Quello di Osborn è un canto a fior di labbro, cesellato, raffinato, una lezione di stile e tecnica; eppure la sua è una prestazione in crescendo. Nelle prime due parti di cui si compone la Damnation il volume della sua voce appare troppo esiguo, la proiezione non adeguatamente sostenuta in profondità, il timbro non molto squillante; ma dalla terza parte (da “Merci, doux crépuscule! Oh! sois le bienvenu!”) la voce riacquista i suoi spazi e la sue risonanze; l’eleganza della linea di canto e la raffigurazione di un Faust elegiaco sono le cifre distintive e costanti di un’interpretazione da ricordare.
Daniela Barcellona ha sostituito a sua volta con breve preavviso la prevista Anita Rachvelishvili nella parte di Marguerite. Il mezzosoprano triestino farcisce la linea di canto - che purtroppo non sempre procede fluida, denotando qualche appesantimento nell’emissione e qualche suono sforzato in alto di troppo - con una lodevole intensità drammatica, che contribuisce a rendere, in aggiunta al timbro brunito e all’ampiezza e alla proiezione, carnale la figura di Marguerite.
Dopo il forfait dello scorso aprile - avrebbe dovuto rivestire i panni di Scarpia in Tosca diretta da Juraj Valčuha, con Jonas Kaufmann e Oksana Dyka - Ildar Abdrazakov era attesissimo in questa produzione: e la sua prova è del tutto all’altezza delle aspettative.
La parte di Méphistophélès è adatta e comoda per la sua tessitura di basso-cantante e soprattutto, per l’intelligenza dell’interprete. Abdrazakov è tra quegli artisti che sanno far cominciare il canto già dall’articolazione della singola parola, dalla ricerca del colore e dell’inflessione per ciascuna espressione: se poi a tanto si aggiungono mezzi vocali ragguardevoli, ottima tecnica, tendenza a sfumare, fraseggio articolato, presenza scenica, doti d’attore ne esce un’interpretazione interessante e di assoluto pregio.
Il basso russo infatti domina letteralmente la parte, scolpisce e cesella le frasi musicali dando vita a un demonioelegante, insinuante, soggiogante.

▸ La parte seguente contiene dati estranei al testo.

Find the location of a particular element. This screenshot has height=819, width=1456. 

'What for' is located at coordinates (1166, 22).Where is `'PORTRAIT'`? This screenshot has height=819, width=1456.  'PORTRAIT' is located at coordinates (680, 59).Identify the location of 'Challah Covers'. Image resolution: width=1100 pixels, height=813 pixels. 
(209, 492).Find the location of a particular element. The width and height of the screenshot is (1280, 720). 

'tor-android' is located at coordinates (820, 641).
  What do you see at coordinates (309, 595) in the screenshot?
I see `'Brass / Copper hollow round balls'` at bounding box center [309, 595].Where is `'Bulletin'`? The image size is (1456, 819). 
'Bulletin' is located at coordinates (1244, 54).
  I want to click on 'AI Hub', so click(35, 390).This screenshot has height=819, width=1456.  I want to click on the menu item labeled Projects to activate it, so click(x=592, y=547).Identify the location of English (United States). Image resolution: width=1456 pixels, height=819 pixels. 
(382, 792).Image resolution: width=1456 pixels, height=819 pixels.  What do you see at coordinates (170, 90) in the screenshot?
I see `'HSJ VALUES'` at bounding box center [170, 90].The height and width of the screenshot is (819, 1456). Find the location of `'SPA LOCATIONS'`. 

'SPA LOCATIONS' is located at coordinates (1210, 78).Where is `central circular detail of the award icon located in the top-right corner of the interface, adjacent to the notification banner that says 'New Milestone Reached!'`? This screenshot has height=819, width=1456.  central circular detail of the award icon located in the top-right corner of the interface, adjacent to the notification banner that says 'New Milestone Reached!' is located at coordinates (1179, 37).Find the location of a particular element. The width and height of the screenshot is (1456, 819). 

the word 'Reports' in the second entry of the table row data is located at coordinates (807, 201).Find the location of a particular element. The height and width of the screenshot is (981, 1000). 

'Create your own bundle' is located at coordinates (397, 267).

Quello di Abdrazakov è un Méphistophélès monumentale, che impressiona e seduce sin dal suo apparire in scena, quasi come il recente Boris Godunov al Teatro alla Scala [Milano, Boris Godunov, 07/12/2022].
Fa molto bene il basso-baritono Louis Morvan, con il suo timbro squillante e l’adeguato controllo e sostegno della linea di canto, nella breve parte di Brander.
Da lodare anche gli interventi della Voce celeste di Laura Ulloa, promettente allieva dell’Accademia del Teatro di San Carlo.
Al termine, il successo decretato dal pubblico non folto come la produzione avrebbe meritato non è tanto caloroso da contrastare il gelo atmosferico che Nikola ha piantato su Napoli in questi giorni: applausi per tutti i protagonisti e artefici di questa, nel complesso, eccellente produzione.